St. Louis County Commissioner Chris Dalhberg and businessman Mike McFadden remained locked in a narrow race. Dahlberg had 54 percent of the vote and McFadden had 44 percent of the vote.

Candidates need 60 percent of the vote to secure the endorsement.

The delegates will meet again at 9 a.m. Saturday morning to continue the contest.

Even if Dahlberg wins the endorsement, it does not guarantee he will be the GOP candidate to face off against incumbent DFL Sen. Al Franken in November, because McFadden says he will seek the party nomination in the August 12 primary election.

Dahlberg, a veteran and lawyer, was an underdog coming into the convention. State Sen. Julianne Ortman, R-Chanhassen, was considered a frontrunner, but she remained stuck in third place throughout the balloting and was forced out of the race after the 5th ballot with 19 percent of the vote. Convention rules required any remaining candidates to have at least 20 percent.

Rep. Jim Abeler, R-Anoka, hasn't decided whether he will run in the primary.

The endorsement battle foreshadows a second floor fight Saturday between five GOP candidates for the gubernatorial endorsement.

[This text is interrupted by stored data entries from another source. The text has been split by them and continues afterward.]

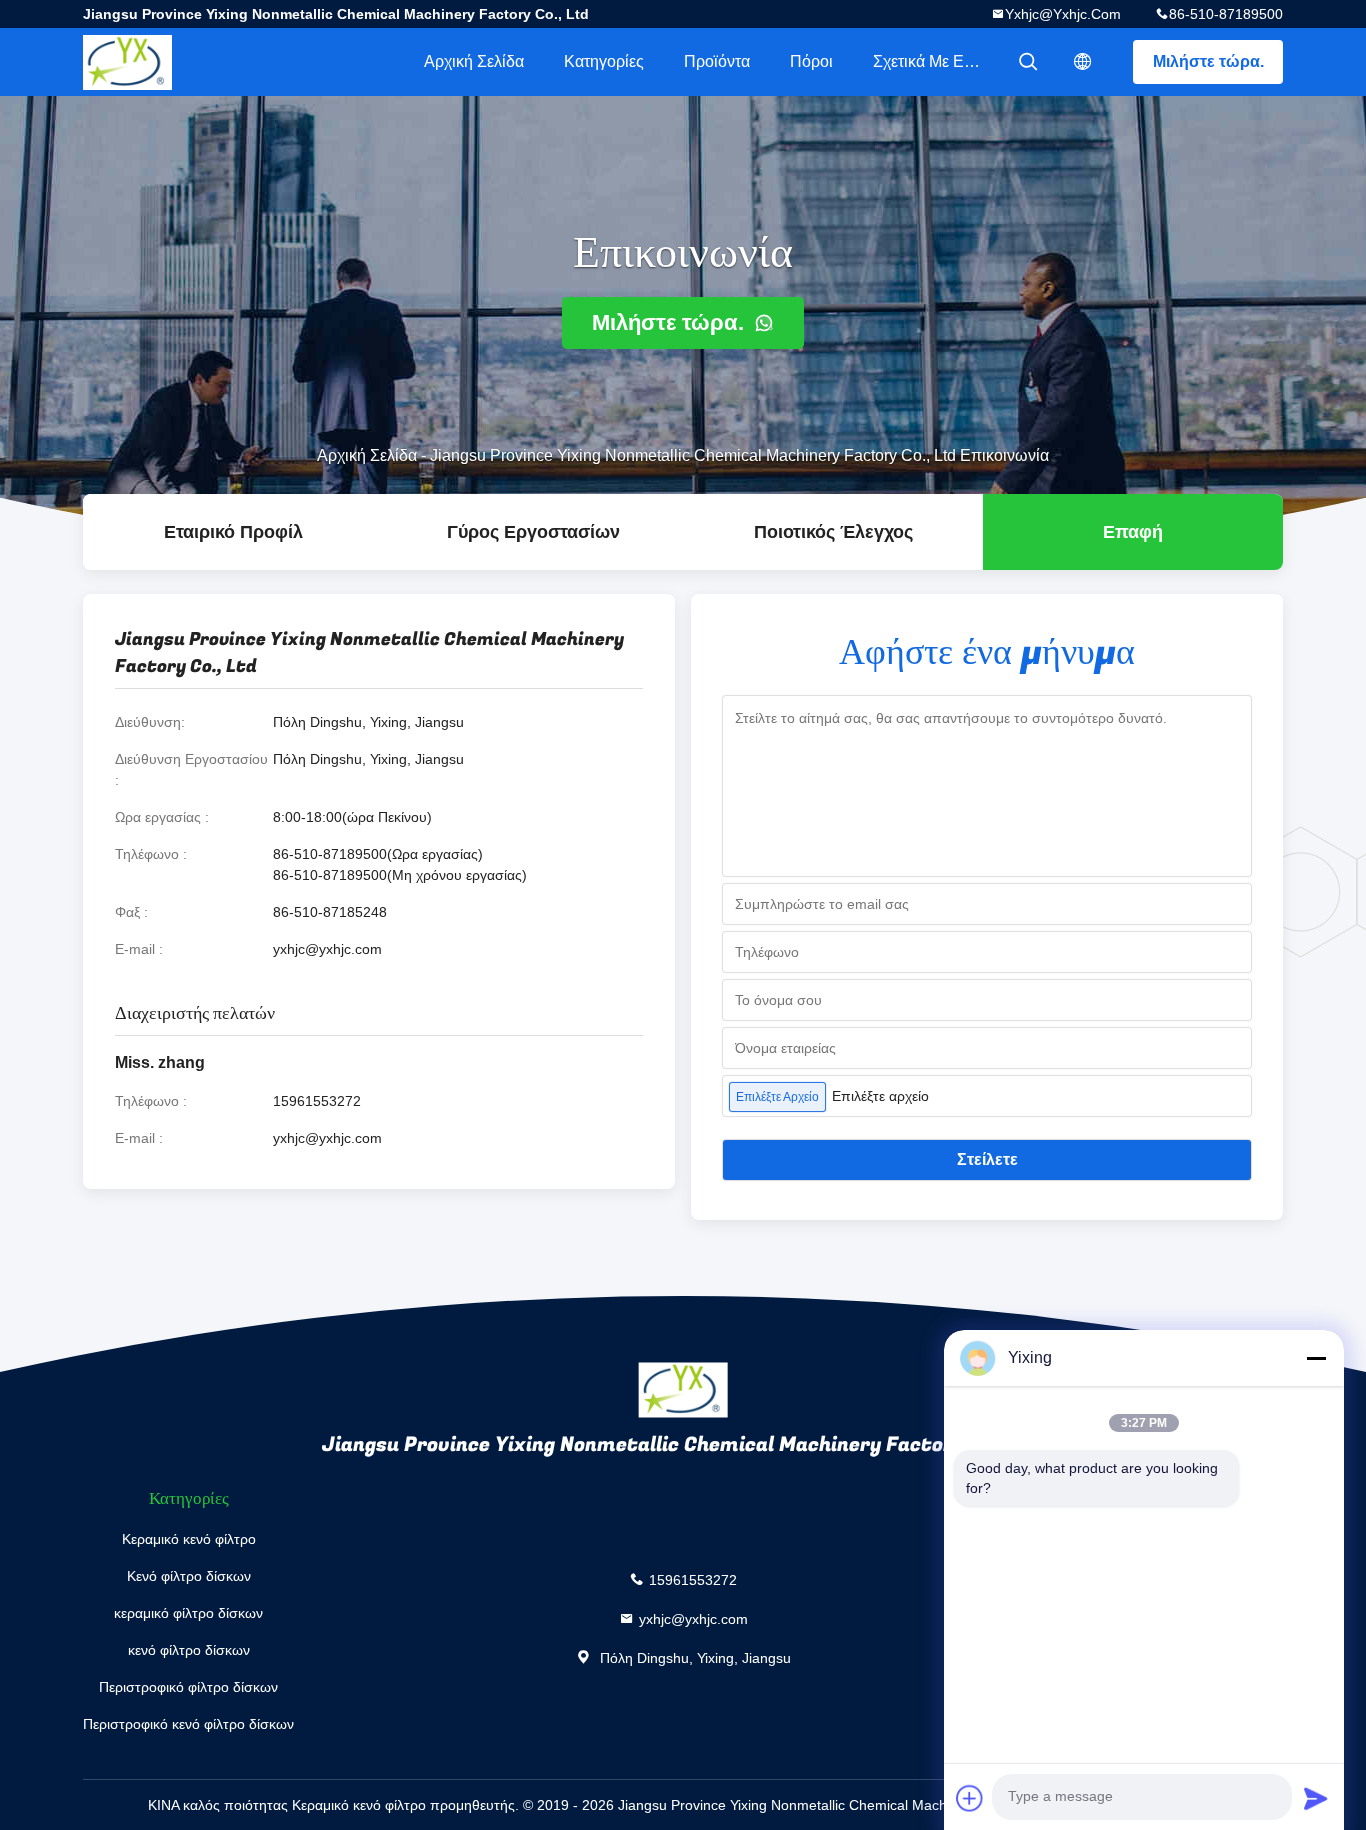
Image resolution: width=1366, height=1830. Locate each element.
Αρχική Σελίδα (474, 61)
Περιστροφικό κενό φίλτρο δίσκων (188, 1724)
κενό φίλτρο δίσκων (189, 1650)
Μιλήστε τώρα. (1208, 61)
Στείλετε (987, 1159)
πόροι (811, 61)
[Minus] (1316, 1358)
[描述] (1083, 62)
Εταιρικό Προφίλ (233, 532)
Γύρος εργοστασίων (533, 532)
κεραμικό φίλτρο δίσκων (188, 1613)
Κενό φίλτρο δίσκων (189, 1576)
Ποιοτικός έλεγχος (833, 532)
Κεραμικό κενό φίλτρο (189, 1539)
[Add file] (970, 1798)
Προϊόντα (717, 61)
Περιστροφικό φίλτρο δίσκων (188, 1687)
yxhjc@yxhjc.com (1063, 14)
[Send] (1316, 1798)
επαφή (1133, 532)
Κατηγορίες (604, 61)
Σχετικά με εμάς (931, 61)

Balloting was slow in part because delegates were divided among candidates when they arrived in Rochester. On the first vote, all six candidates secured enough votes to be on the second ballot.

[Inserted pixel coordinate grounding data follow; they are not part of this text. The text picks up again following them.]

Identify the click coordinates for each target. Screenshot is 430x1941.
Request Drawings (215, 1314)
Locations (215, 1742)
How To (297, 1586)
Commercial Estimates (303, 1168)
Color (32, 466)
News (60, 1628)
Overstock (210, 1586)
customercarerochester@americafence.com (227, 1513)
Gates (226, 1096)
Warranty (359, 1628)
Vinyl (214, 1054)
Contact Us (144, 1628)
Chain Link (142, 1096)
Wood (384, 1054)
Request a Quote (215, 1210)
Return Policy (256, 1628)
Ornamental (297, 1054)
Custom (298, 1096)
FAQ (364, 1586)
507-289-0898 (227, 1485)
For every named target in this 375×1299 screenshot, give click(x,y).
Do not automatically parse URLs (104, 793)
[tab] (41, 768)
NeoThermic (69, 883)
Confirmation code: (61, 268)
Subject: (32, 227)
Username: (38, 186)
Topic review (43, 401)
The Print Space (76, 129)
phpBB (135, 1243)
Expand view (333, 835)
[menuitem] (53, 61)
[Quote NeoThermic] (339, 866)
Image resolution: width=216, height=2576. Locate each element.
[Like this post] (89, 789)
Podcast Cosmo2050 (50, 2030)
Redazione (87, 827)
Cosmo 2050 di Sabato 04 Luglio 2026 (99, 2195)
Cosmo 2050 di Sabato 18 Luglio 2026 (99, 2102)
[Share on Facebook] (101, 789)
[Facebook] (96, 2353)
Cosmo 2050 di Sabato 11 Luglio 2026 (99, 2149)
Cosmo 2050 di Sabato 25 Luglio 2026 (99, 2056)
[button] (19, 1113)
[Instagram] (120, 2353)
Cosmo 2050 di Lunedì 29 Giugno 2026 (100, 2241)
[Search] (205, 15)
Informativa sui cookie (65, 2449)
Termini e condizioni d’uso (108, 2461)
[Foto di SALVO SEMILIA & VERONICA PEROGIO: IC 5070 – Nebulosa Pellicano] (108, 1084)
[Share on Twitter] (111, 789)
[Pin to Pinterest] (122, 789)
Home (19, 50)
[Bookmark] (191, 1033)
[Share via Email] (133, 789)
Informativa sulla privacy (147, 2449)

One-by-one, candidates, including Abeler and Monti Moreno, either failed to win enough votes to stay in the race or dropped out by their own volition.

Dahlberg's campaign got some last minute help from undecided delegates like Abby Sookraj of Robbinsdale, who voted for him on the first round of ballots after she heard his speech.

In part, she liked that Dahlberg has won elections in a Democratic-leaning area of the state.

"That's key in this race, is being able to compete successfully against Franken," she said.

Indeed, Dahlberg is counting on his bipartisan credentials to win votes. In his speech to delegates, Dahlberg touted union endorsements from prior campaigns for St. Louis County commissioner, and his ability to win elections in traditionally Democratic Duluth.

"You can be true to your conservative values and you can still have a broad appeal to people," Dahlberg said.

Lee Burke, also of Robbinsdale, shifted his support to Dahlberg on the second ballot after voting first for Moreno. Burke said he was waffling between Dahlberg and McFadden.

"I was really dismayed to find out McFadden wouldn't support the endorsement," Burke said. "At that point I thought, 'Nope. I'm not going to vote for him.'"

McFadden has long pledged to head to the primary no matter who was endorsed at the party convention.

If he's elected, Dahlberg says he will vote to repeal the Affordable Care Act, and he would support efforts to help veterans when they come home from combat.

If Dahlberg wins the party endorsement, it will come with party money, resources and volunteer support.

But McFadden has had a fundraising edge from the start, which will help him in the primary. He has $1.8 million in the bank while Dahlberg has $39,000.

Delegates also picked Dan Severson to run for Secretary of State, state Sen. Scott Newman, R-Hutchison, to run for Attorney General, and Randy Gilbert for State Auditor.